On 24 May 2011 Hoeben J delivered judgment in respect of a claim by Brian Vincent Maloney, a Local Court Magistrate, seeking prepatory relief that the decision of the defendants that he is currently incapacitated for performance of the office of Magistrate is invalid.
A judicial officer can only be removed from office pursuant to s.53 of the Constitution Act 1982, by the Governor on an address from both Houses of Parliament in the same session, seeking removal on the grounds of prudeness, behaviour or incapacity. The removal can only occur if there is a report from the Conduct Division containing an opinion set out in s.28(1)(a) Judicial Officers Act, 1986, NSW (“the Act”).
Magistrate Maloney was subject to four complaints. Three of these relate to events between 17 September 2008 and 23 December 2009. The first two complaints were from individuals who appeared in proceedings before the plaintiff, Mr Tareq Altaranesi (9 January 2009) and Mr Oliver Banovec (17 September 2009). The third complaint was referred to the Conduct Division being from Dr Duncan Wallace concerning mental health hearings which took place before Magistrate Maloney on 3 December 2009 at the Kiloh Centre, Prince of Wales Hospital. The fourth complaint consisted of an image on Magistrate Maloney’s computer in 2002.
Magistrate Maloney had first consulted Dr Olav Nielssen, Psychiatrist, on 15 February 2010. He was diagnosed with a bipolar disorder.
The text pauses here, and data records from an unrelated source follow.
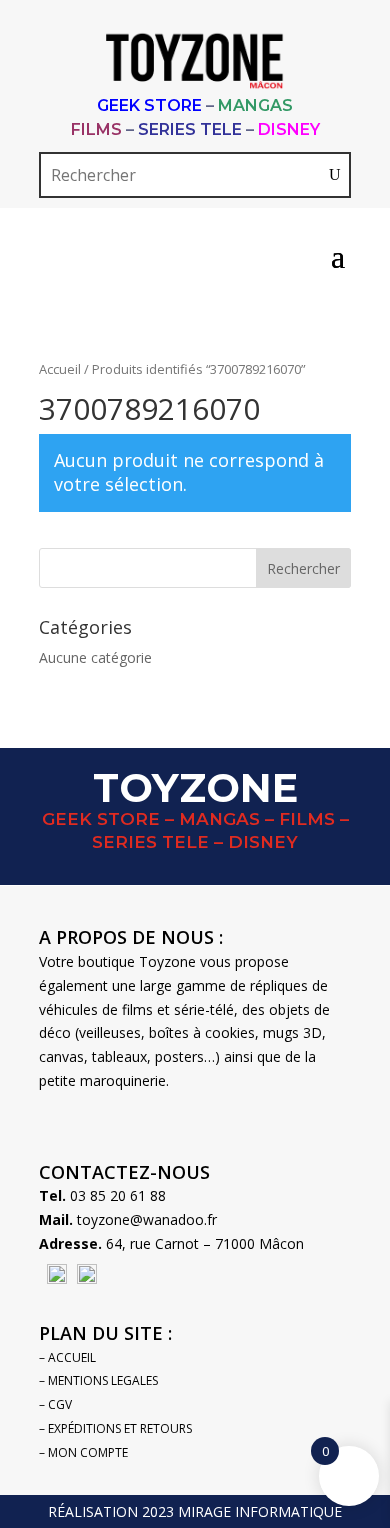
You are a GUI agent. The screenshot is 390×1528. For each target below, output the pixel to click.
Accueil (60, 369)
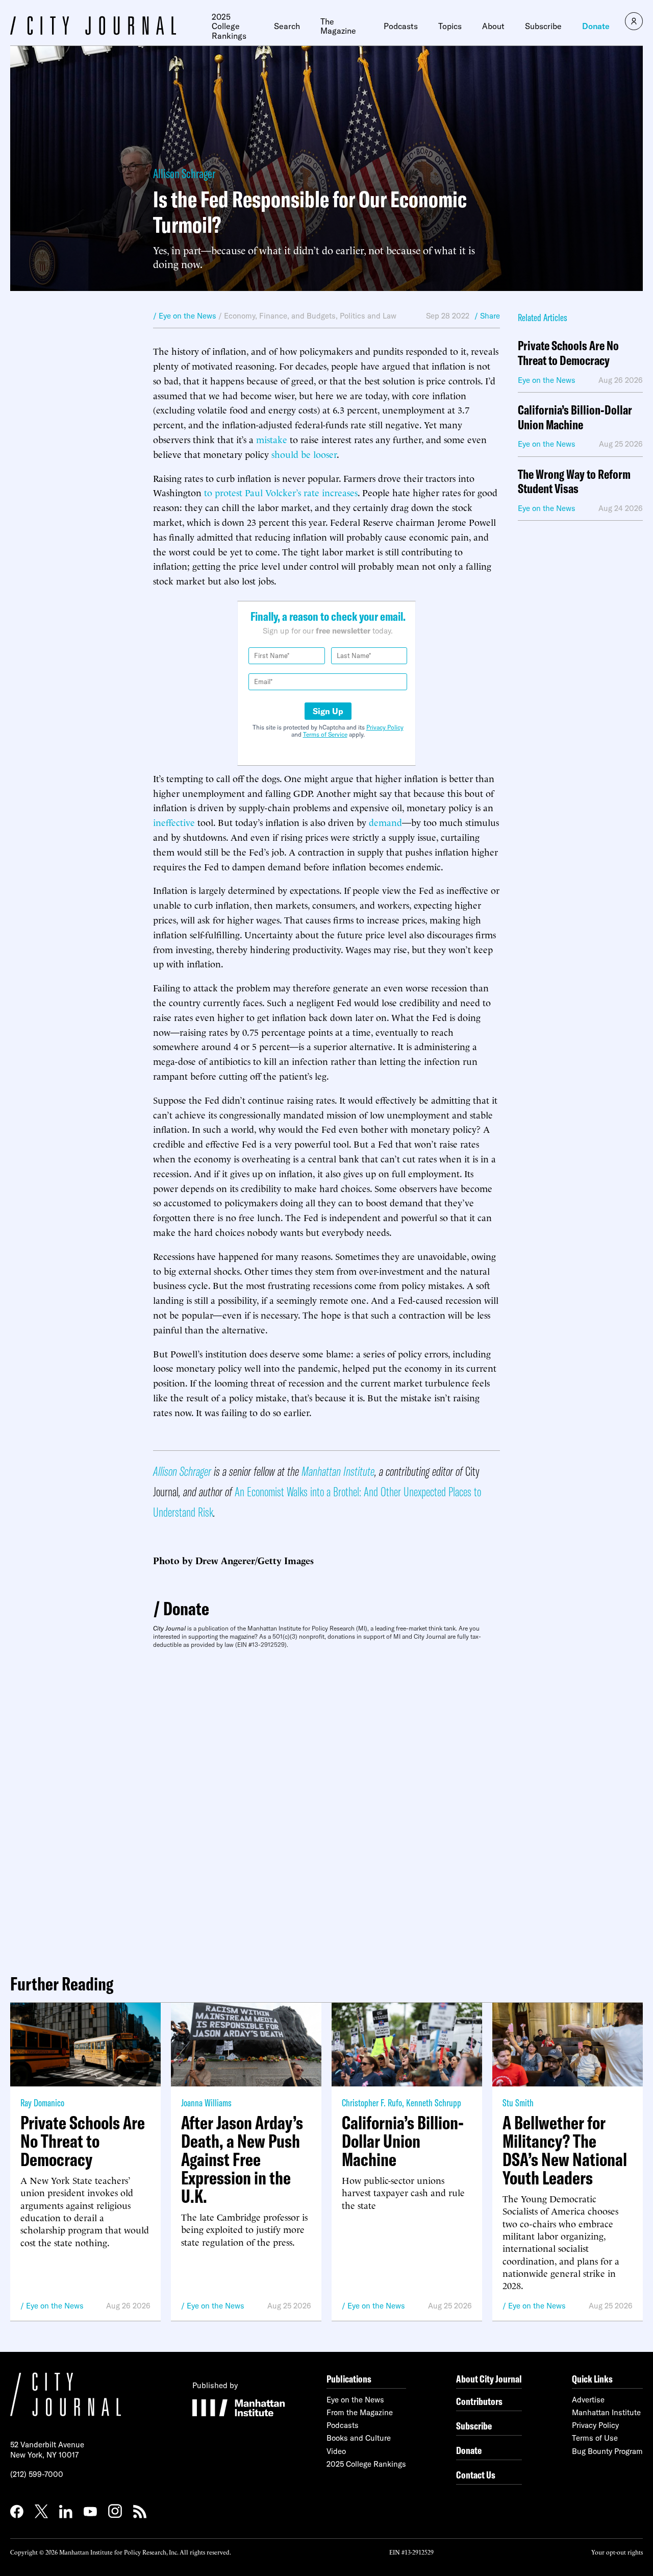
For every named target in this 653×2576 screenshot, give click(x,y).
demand (385, 821)
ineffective (174, 821)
Treatment began with Dr Nielssen in February 2010 and there has been no further apparent behaviour or any evidence of hypermanic episode on his part.
The Conduct Division required Magistrate Maloney to be examined by Dr Phillips and Dr O’Dea. The psychiatrists gave joint evidence to the Conduct Division. In the report of 10 January 2010 Dr Nielssen expressed a positive opinion in relation to treatment and that Magistrate Maloney had good insight regarding the nature of the condition and the need for that treatment.
The Conduct Division accepted that the Doctor’s opinion, in the joint report, was that Magistrate Maloney’s mood state is currently stable and that he is currently fit to perform the duties of a judicial officer not being affected by symptoms that might affect his capacity to perform such duties.
However, the Conduct Division went on to find that Magistrate Maloney’s bipolar 2 disorder was a lifelong one requiring continuous treatment and supervision. If not correctly treated he will suffer hypermanic attacks and other changes of mood with increasing frequency and not increasing the intensity. On such a basis he would be clearly incapacitated for his judicial duties.
It was in this context that the Conduct Division formed the opinion that incapacity could justify parliamentary consideration of the removal of Magistrate Maloney from office on the ground of prudent incapacity.
In argument before Justice Hoeben, it was contended that the Conduct Division had fallen into error. His Honour identified those errors at  (a-d) namely that:
- It replaced a statutory test for proven incapacity with a speculative of enquiry as to whether there was a chance of previous incapacity currently reversed could re-emerge within a 12 year period;
- Did not apply the Briginshaw standard;
- If relied upon a finding of the plaintiff would or might have needed treatment which was never put to him and was against the evidence of the treating psychiatrist;
- the sequence of events was not supported by the evidence of Dr O’Dea or Phillips
Hoeben J ultimately rejected all of the arguments. His Honour at  found “that the conduct division appropriately summarised the effect of the evidence.”
His Honour noted that there was no issue in the proceedings that Magistrate Maloney had been working as a Magistrate since his return to work in August 2010 without complaint and without reoccurrence of symptoms. His Honour found that the evidence of Dr Nielssen, with which the other two Doctors did not disagree was that on balance, Magistrate Maloney would be the subject of at least one (1) further hypermanic episode during his working career as a Magistrate. If not detected immediately so that a gap between recognition and treatment occur, this could lead to behaviour that was unjudicial.
At  His Honour dealt with the finding that Magistrate Maloney had a capacity for denial, self justification and self deception. It was contended on his behalf that there was no evidentiary basis for such finding. His Honour referred to “some of the evidence relating to the screen saver issue and the facial gesture made at the Prince of Wales Hospital, that evidence was given at a time when the Plaintiff was functioning appropriately as a Magistrate receiving treatment“
It is unclear whether His Honour was actually referring to the evidence of Magistrate Maloney given in the Conduct Division about these issues or other evidence given by witnesses at the time of such behaviour. This is an important distinction because both the screen saver and Prince of Wales Hospital matters occurred at a time when Magistrate Maloney was undiagnosed and not receiving treatment. Though his Honour went on to refer to the findings not being about medical issues but were demeanour based findings. The context in which the Conduct Division made such findings specifically relating to the finding that Magistrate Maloney would be unlikely to comply with his treatment regime.
Justice Hoeben dismissed the summons with costs.